**Supplied material:**
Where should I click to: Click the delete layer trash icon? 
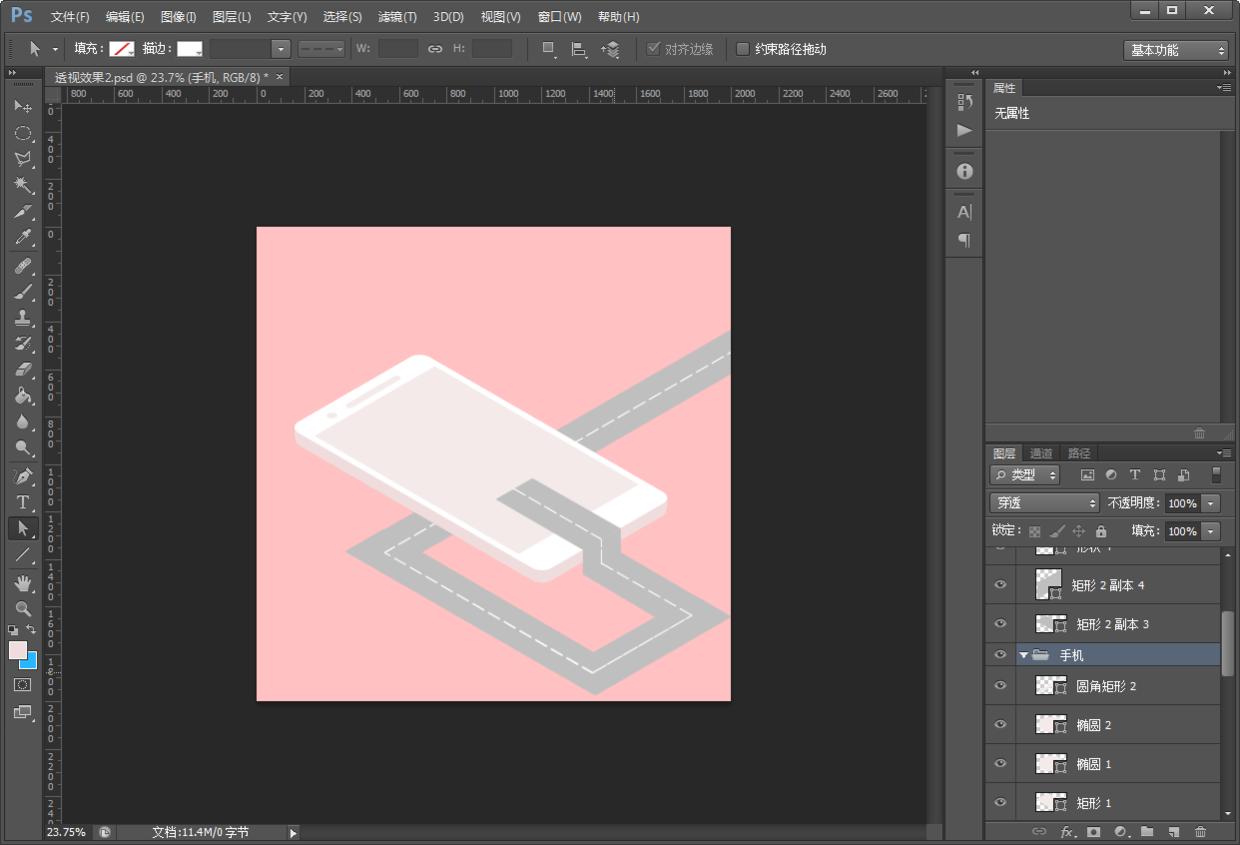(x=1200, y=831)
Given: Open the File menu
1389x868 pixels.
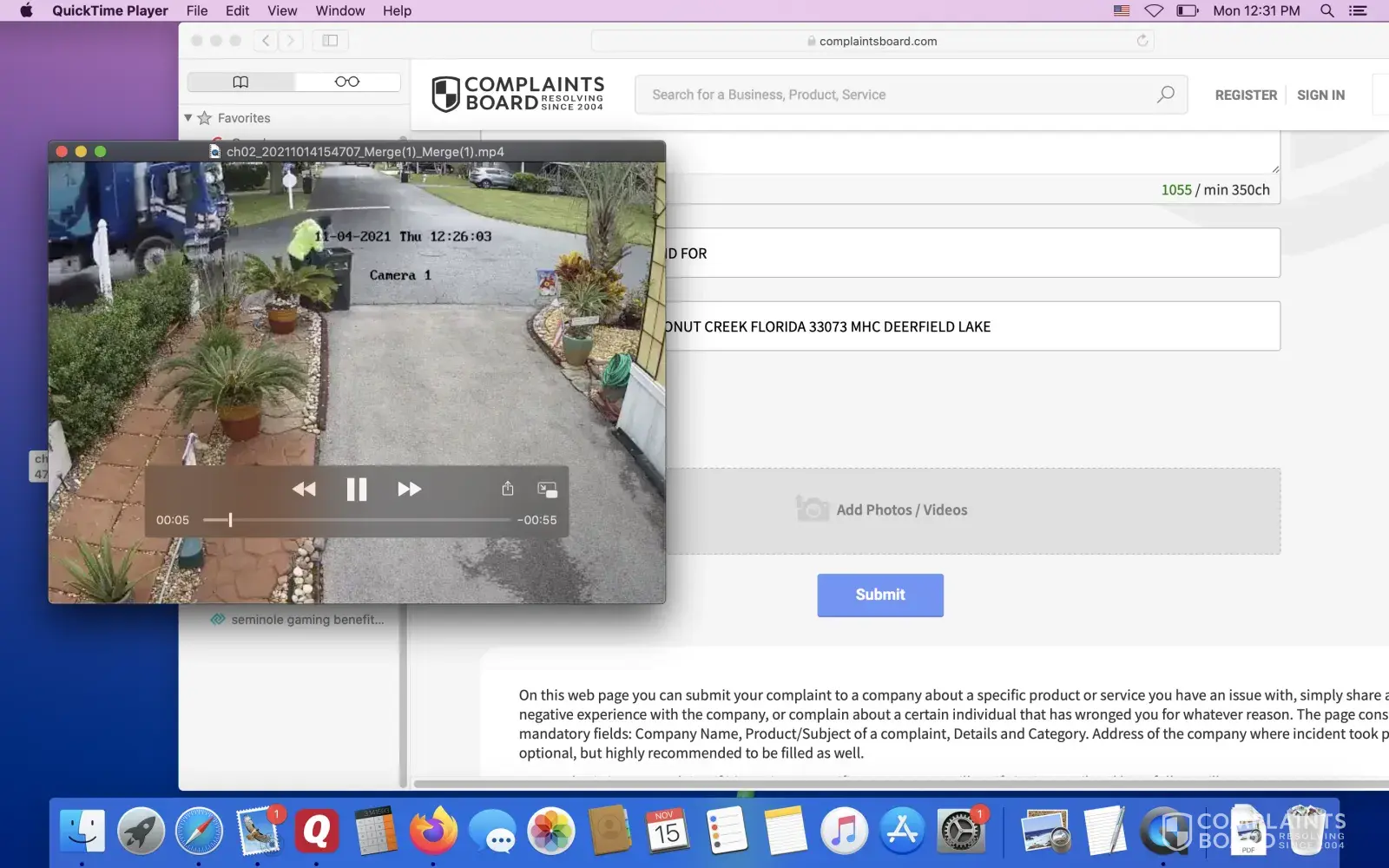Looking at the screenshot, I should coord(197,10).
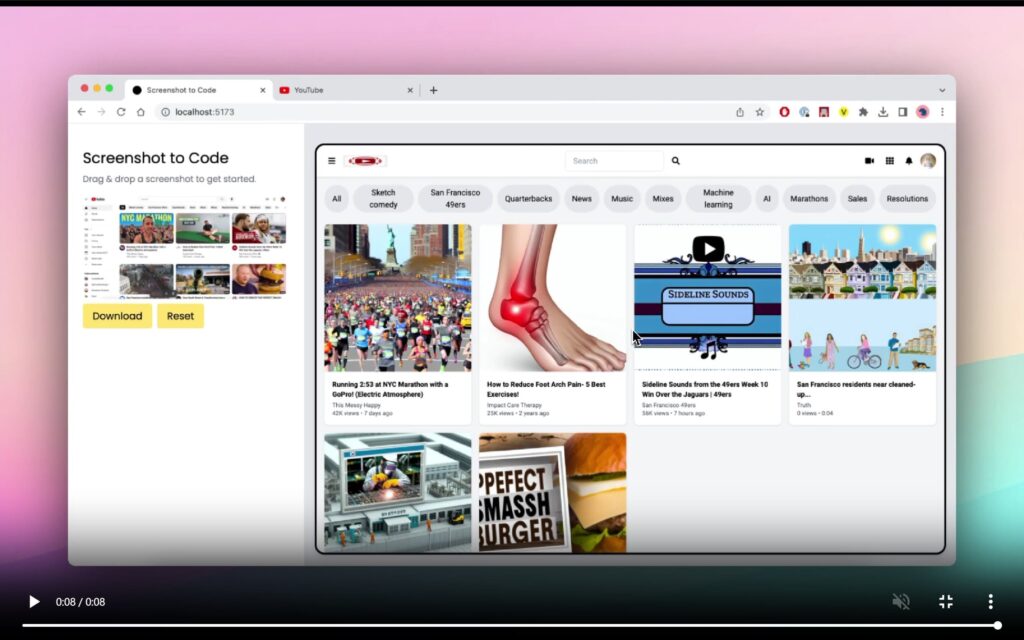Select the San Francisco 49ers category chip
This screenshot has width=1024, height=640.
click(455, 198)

...

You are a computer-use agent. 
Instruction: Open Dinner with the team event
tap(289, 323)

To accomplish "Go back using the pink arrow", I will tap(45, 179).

**Task description:**
In everything from the line containing "You are a computer-use agent." down to the line containing "will tap(45, 179).", change "pink" to "blue" and leave everything else as it is. Give back only those lines.

**Full output:**
You are a computer-use agent. 
Instruction: Open Dinner with the team event
tap(289, 323)

To accomplish "Go back using the blue arrow", I will tap(45, 179).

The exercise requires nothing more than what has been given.